Severe system freeze with NFS on Proxmox 9 running kernel 6.14.8-2-pve when mounting NFS shares

Same issue here:
we had a perfectly working setup in PVE8 + OVS.
With PVE9 (fully updated) the load on the VM explode suddenly, the share are unaccessible and we have to reboot the VM).
The setup is as this:
- A bare metal NFS server (debian 13 fully updated)
- Several bare metal servers (rocky 9.7) NFS clients that encounter no problem.
- A VM mouting the same shares with NFS 4.2 (rocky 9.7 fully updated, we try several kernel with no luck. As of now we are on 6.17)

We are quite desesperate.
Please ask if more info needed.
 
Last edited:
same issue for me. tried everything in this post and others as well. going to completely kill this instance and start fresh on PVE8.
NFS shares unusable on PVE9 for me.
 
Do you backup this VM using the "Snapshot" mode (to a PBS server, for info) ? We deactivated the backup and the VM is up since 3 days which is a new record.
Maybe it has something to do with the freeze order send to the guest agent ?
 
Sorry for getting your hopes up :(
The load skyrocketted to 300 and the NFS shares are unavailable. This only occurs on this VM, not on bare-metal server.
I wish we could downgrade to PVE8 :(
 
I experienced this today. I upgraded this server to 9 a few days ago. NFS server is Truenas. NFS share set up as a disk and only used for proxmox run backups. Server became unresponsive to ping around 1:30 am. Didn't have time to manually check it but noticed it came back up around 7am. Later when i was on the machine trying to look at the logs I see that around 1:30 there are a lot of network unreachable errors regarding the NFS server. Then what looks like a reboot attempt but network doesn't come back up immediately. There is no gap in logs between 1:30 and 7am so the server was not entirely crashed. My analysis was incomplete because the server went away again while I was logged in.

I wanted to chime in because I don't think anybody noticed the network may come back up by itself after a long time. Might be a clue. I was hoping to switch to CIFS but people have been having issues with that too. That's a bummer.

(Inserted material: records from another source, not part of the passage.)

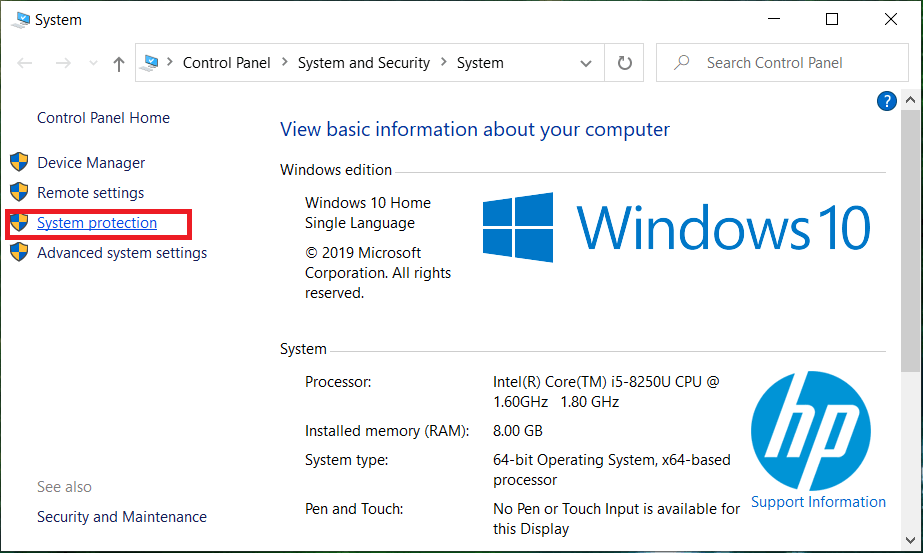Click the shield icon beside Advanced system settings
Viewport: 923px width, 553px height.
point(19,253)

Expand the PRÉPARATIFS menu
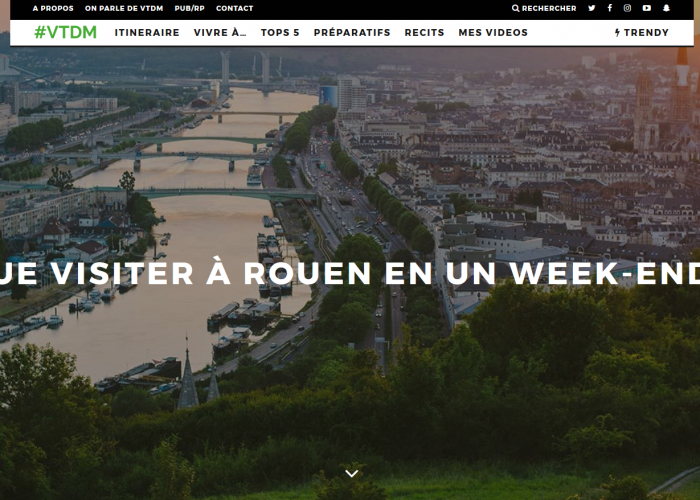click(x=352, y=33)
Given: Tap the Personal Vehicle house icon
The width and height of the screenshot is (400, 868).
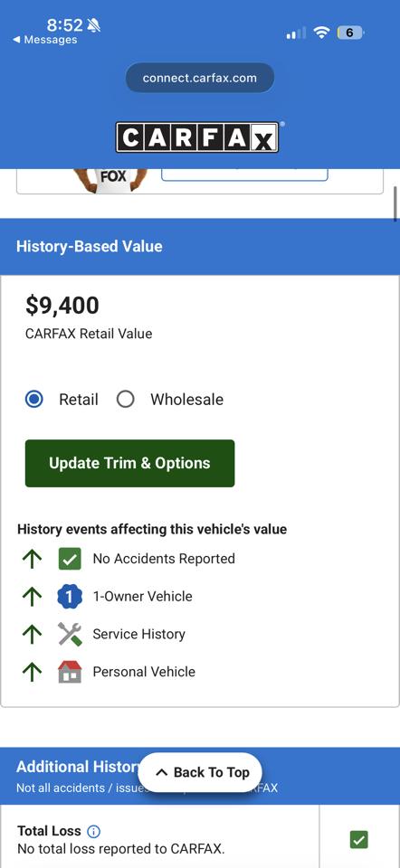Looking at the screenshot, I should point(70,672).
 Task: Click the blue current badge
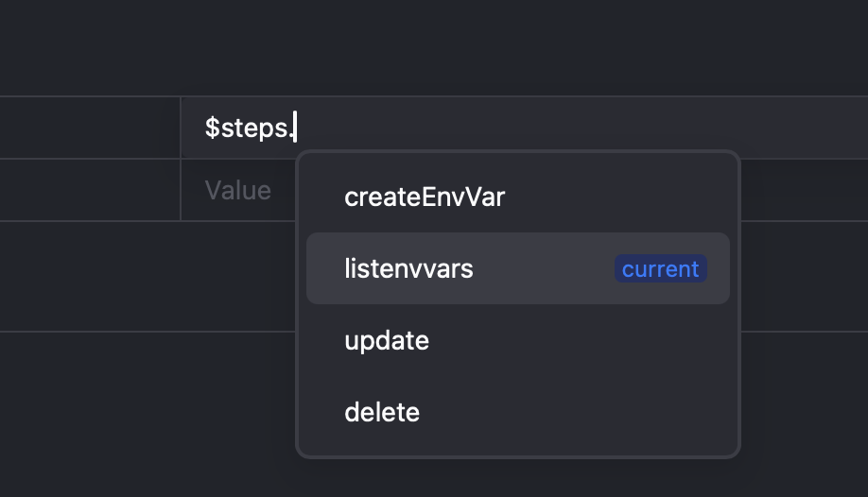[660, 269]
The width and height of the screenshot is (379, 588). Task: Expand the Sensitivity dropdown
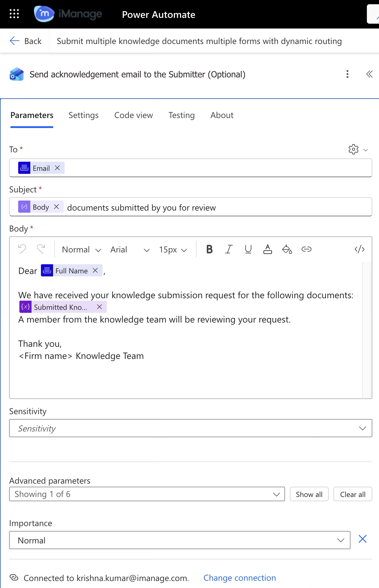190,428
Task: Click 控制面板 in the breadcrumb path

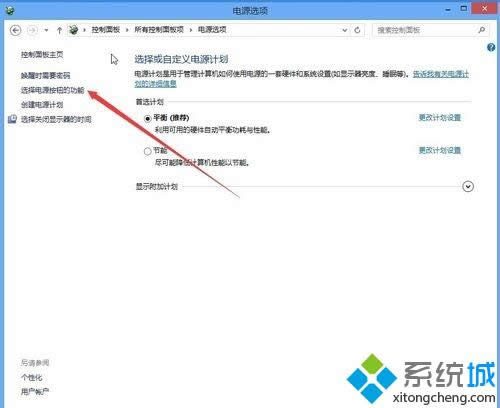Action: coord(106,30)
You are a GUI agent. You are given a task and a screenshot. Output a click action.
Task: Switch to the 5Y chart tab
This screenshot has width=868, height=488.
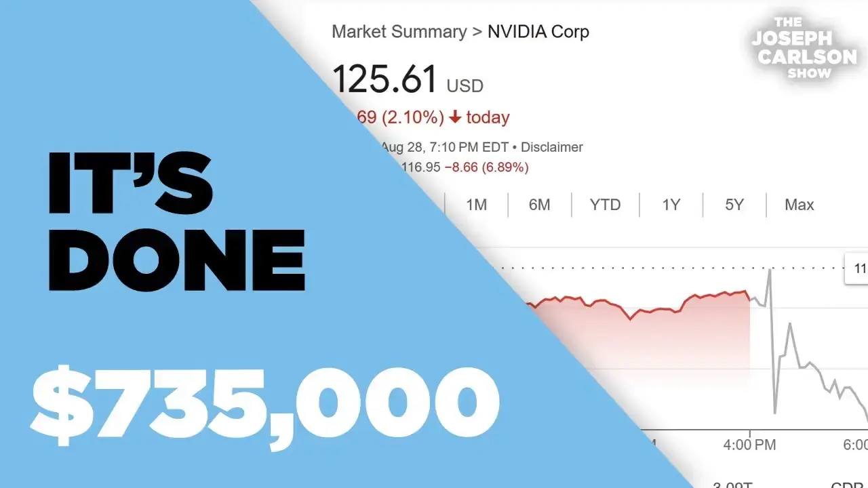point(734,205)
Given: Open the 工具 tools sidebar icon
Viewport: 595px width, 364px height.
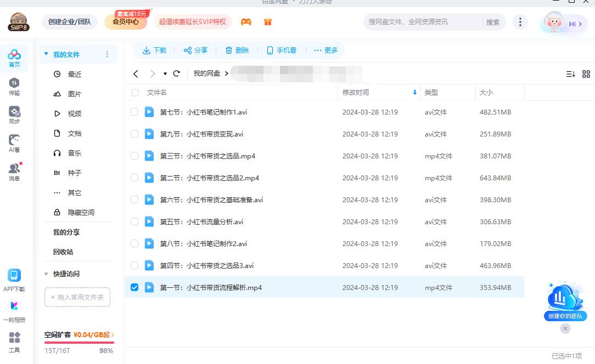Looking at the screenshot, I should click(x=14, y=341).
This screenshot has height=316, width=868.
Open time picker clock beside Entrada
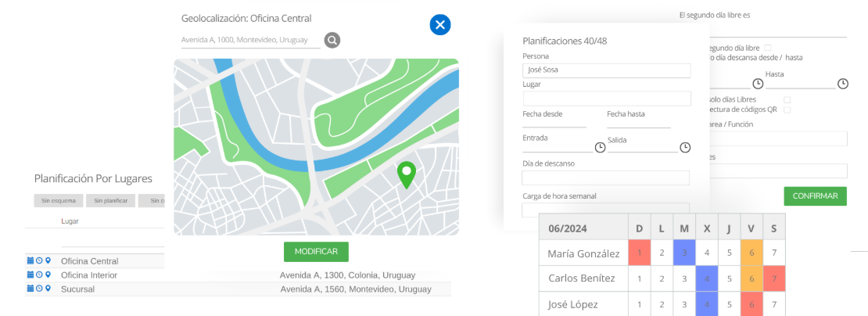[x=600, y=147]
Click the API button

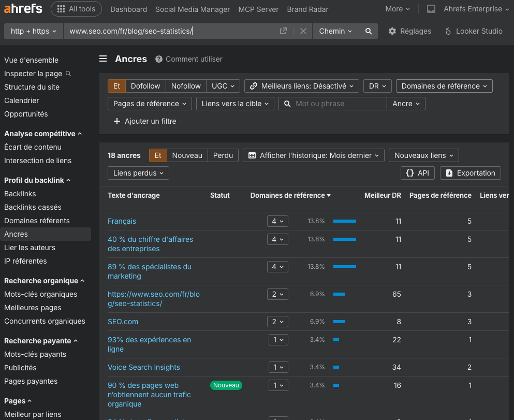tap(418, 173)
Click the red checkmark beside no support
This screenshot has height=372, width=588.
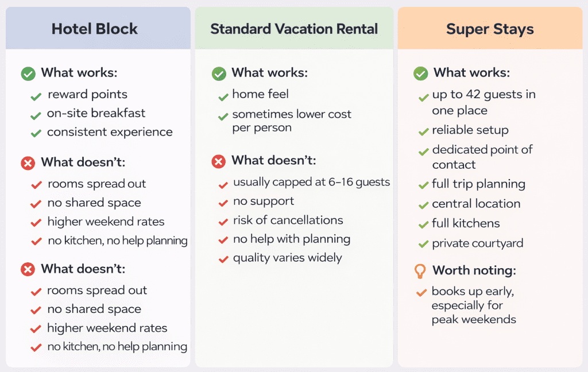coord(223,203)
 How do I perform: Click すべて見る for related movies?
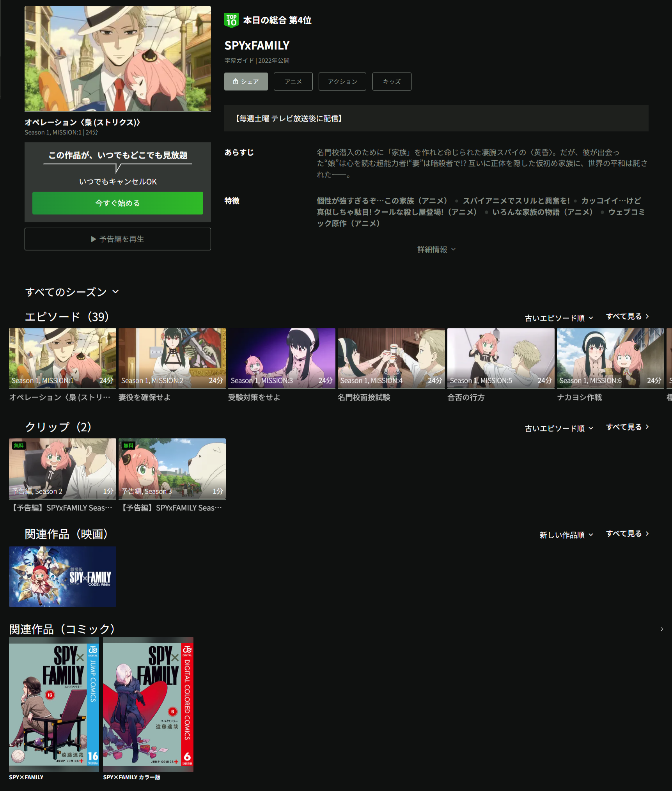pos(627,534)
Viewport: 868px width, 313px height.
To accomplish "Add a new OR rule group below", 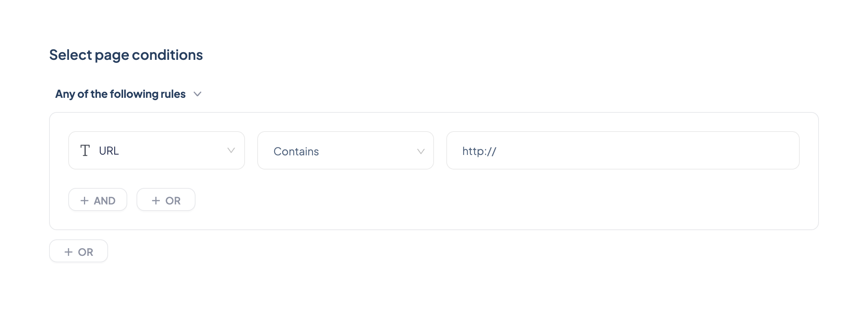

EDIT: I have disabled the NFS share on the Truenas side, disabled the nfs storage on the proxmox server side and removed the mount. This particular server should not do any NFS calls right now. However I noticed that it just went down again. I am a little puzzled by this but I won't have access until it either comes up by itself or I take a walk to the server room next week. (As far as I can tell this was an unrelated kernel panic. Something to do with cpu power states. Prox 9 has been brutal on this old box)
 
Last edited:
Same issue here:
we had a perfectly working setup in PVE8 + OVS.
With PVE9 (fully updated) the load on the VM explode suddenly, the share are unaccessible and we have to reboot the VM).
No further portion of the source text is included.